Torneo Clausura 2009 - Gimnasia (LP) 3 Velez 1

El Fortín ganaba con gol de Jonathan Cristaldo (PT 18m), pero Gimnasia lo dio vuelta a través de Mariano Messera (PT 19m), Sebastián Romero (PT 41m) y Juan Cuevas (ST 5m) y terminó brillando para volver al triunfo tras nueve fechas. Con este resultado, Lanús queda solo en la cima.

Chau invicto y chau punta. Vélez se topó este sábado en La Plata con un Gimnasia desconocido y envalentonado, perdió por 3-1 y le dejó todo el liderazgo a Lanús. La clave del encuentro fue que, aún cuando no había dominado el pleito, el Lobo ya había logrado ir ganando. Y así su fortaleza se potenció en el segundo tiempo, se aprovechó de la peor cara de un desordenado Fortín y terminó brillando y justificando ampliamente el triunfo.
En el primer tiempo el Fortín jugó bien y controló el desarrollo, aunque el Lobo, sin un plan tan incisivo, generó el mayor peligro. Esa superioridad de la visita se hizo notoria en los minutos iniciales. El fuerte de su juego pasaba por el sector izquierdo a través de las conexiones entre Emiliano Papa y Víctor Zapata, aunque entre la contrariedad del momento de Joaquín Larrivey y la tibieza de Rodrigo López, el único atacante entero era Jonathan Cristaldo, justamente el más comprometido con el mediocampo.

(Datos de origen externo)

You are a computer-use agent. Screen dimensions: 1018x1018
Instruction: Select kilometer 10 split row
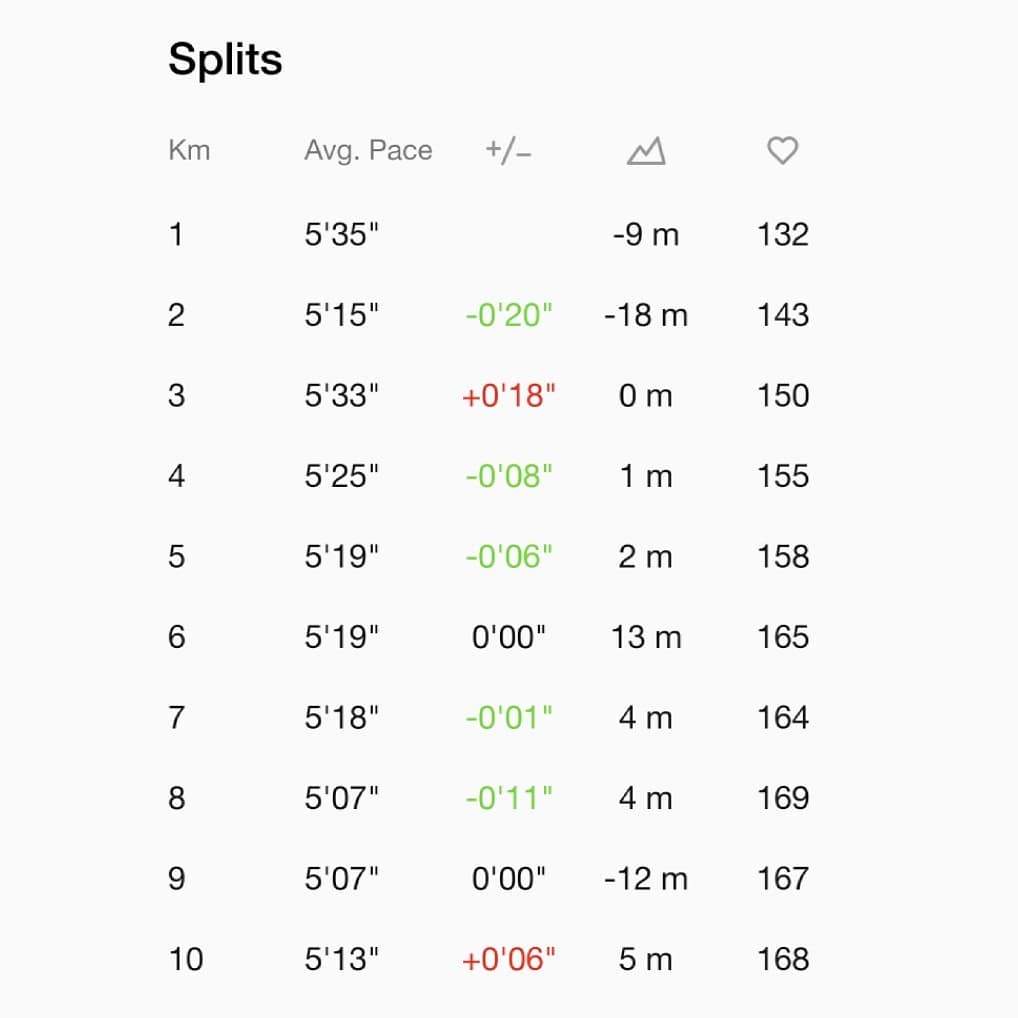click(x=489, y=959)
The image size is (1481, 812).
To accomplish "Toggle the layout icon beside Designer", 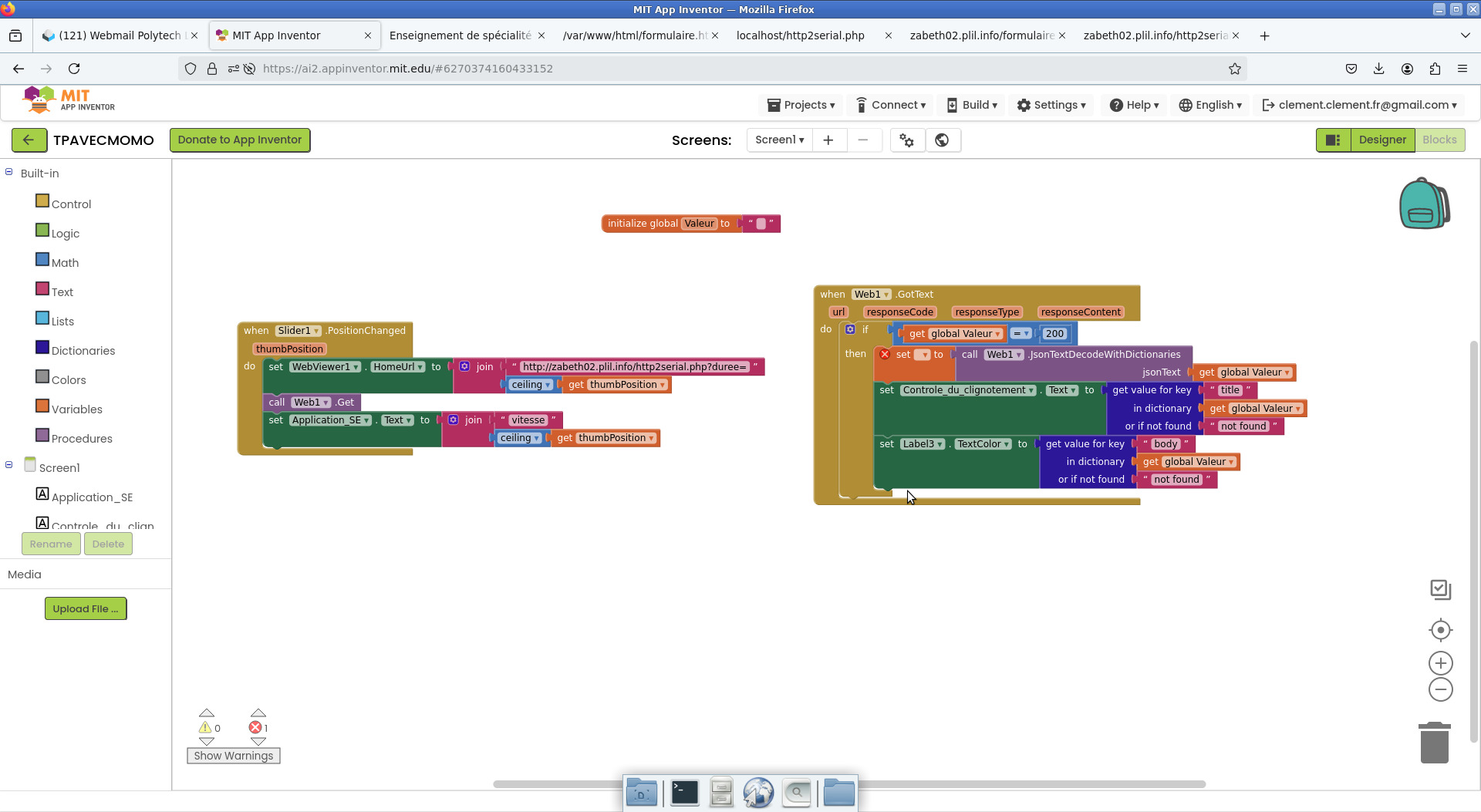I will [1333, 140].
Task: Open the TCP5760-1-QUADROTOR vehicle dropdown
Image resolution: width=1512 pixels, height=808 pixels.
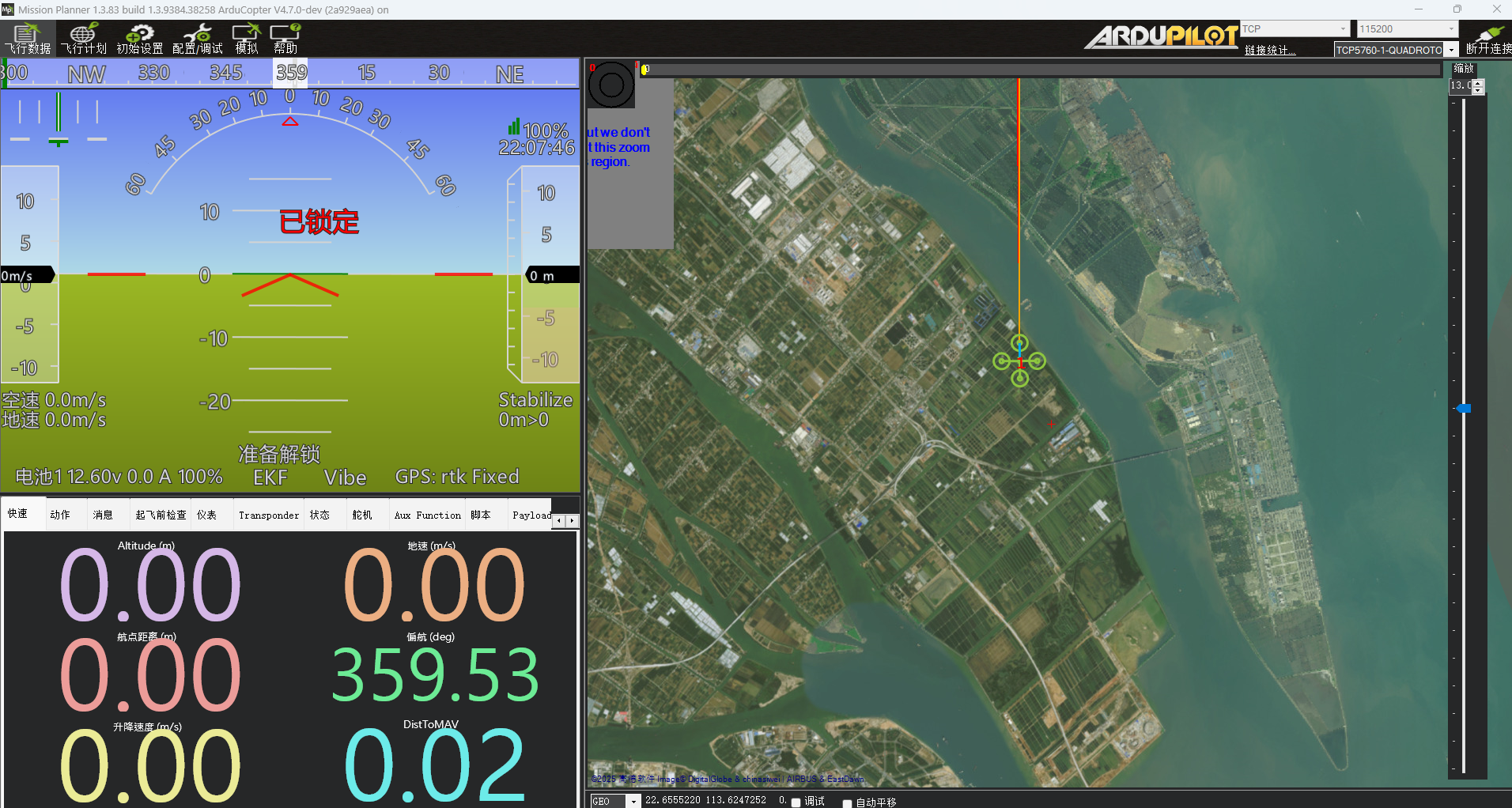Action: (x=1451, y=50)
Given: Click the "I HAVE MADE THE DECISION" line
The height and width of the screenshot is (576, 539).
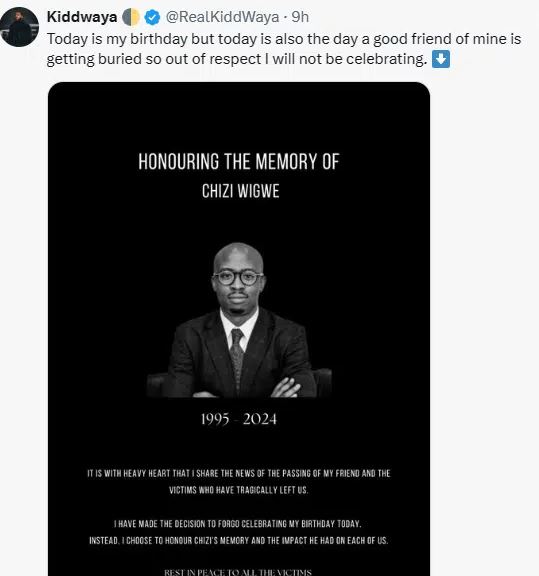Looking at the screenshot, I should pos(238,524).
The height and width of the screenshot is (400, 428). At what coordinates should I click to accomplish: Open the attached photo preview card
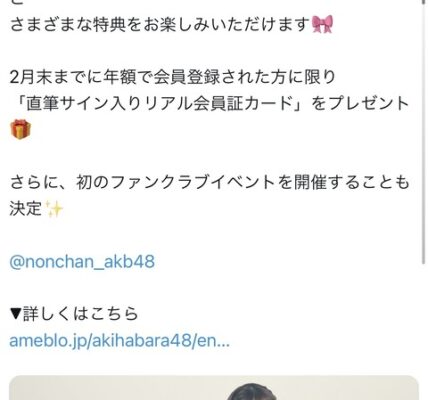(214, 388)
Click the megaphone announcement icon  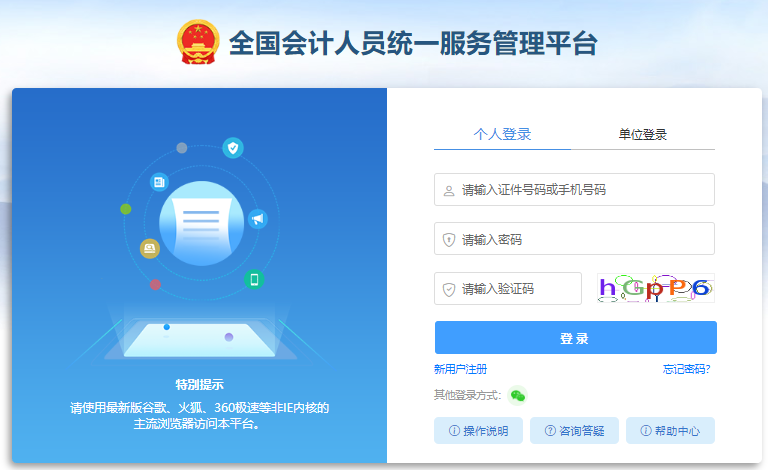click(258, 218)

Y a los 18 minutos, Zapata recibió por el medio tras un rechazo, habilitó en profundidad a Papa, quien mandó el centro desde la izquierda, y el Churri anticipó a Gastón Sessa. Pero al minuto, atropelló Juan Cuevas por izquierda, Sebastián Romero metió la pelota al área de media chilena, Diego Alonso remató al palo y Mariano Messera sólo tuvo que empujarla a la red.
Entonces, el partido ganó en vértigo. Se jugó muy intensamente en la zona media, y los de Leonardo Madelón comenzaron a aprovechar los espacios que dejaban las subidas de Papa y, sobre todo, de Fabián Cubero. Germán Montoya tapó frente a Alonso por la derecha y, a los 41, Cuevas estrelló un tiro en el travesaño y en el rebote definió Romero con un tiro alto y al segundo palo.
En el segundo tiempo, sin que hubiera sucedidido nada, a los cinco minutos el Lobo se encontró con otro gol. Cuevas avanzó por la derecha y clavó un zapatazo en el segundo palo de Montoya. Pasando en limpio: Gimnasia había empatado en su primera llegada, había pasado al frente cuando apenas emparejaba acciones y ahora aumentaba sin preámbulos en el complemento. Sonaba mucho a golpe de suerte y a aprovechamiento de la pasividad del rival. Pero desde entonces todo cambió.
Porque en lo que restaba del tiempo, se floreó el local, empujado por el delirio de su gente. Ninguno pecó de mezquino, todo lo contrario. Montoya tuvo trabajo frente a Esteban González, uno de los puntos altos del vencedor, y Romero disparó alto tras una gran jugada del imparable Cuevas. Pero también Alvaro Ormeño le tuvo que despejar un remate a Cristaldo, aunque después se lo perdió con un tiro desviado.
En tanto, Ricardo Gareca metía mano en el banco buscando variantes para desnivelar. Pero ni Juan Martínez ni Roberto Nanni le dieron más ofensiva al equipo, que se topaba permanentemente con Rubén Maldonado y Ariel Agüero y cuya principal falencia estaba en las ventajas que daba en el fondo.
El último tramo llegó con una definición sin puntería de Papa, un tiro alto de media distancia de Fabián Rinaudo y un sablazo del ingresado Luciano Aued que sacó Montoya. Y así quedó claro que el mejor momento de Gimnasia llegó después de los goles, con aplomo y seguridad, con confianza y sin tanta presión por dejar atrás los nueve partidos sin sonrisas.
El 3-1, así, terminó siendo muy justo.El Lobo, en zona de Promoción, se sacaba la mufa con un resonante triunfo y sueña con el despegue. Y Vélez ratificaba las preocupaciones que en los partidos anteriores había acallado su reacción. Ahora que el invicto quedó atrás y la punta es de otro, al Fortín le llega la hora del reajuste si quiere seguir con su ilusión.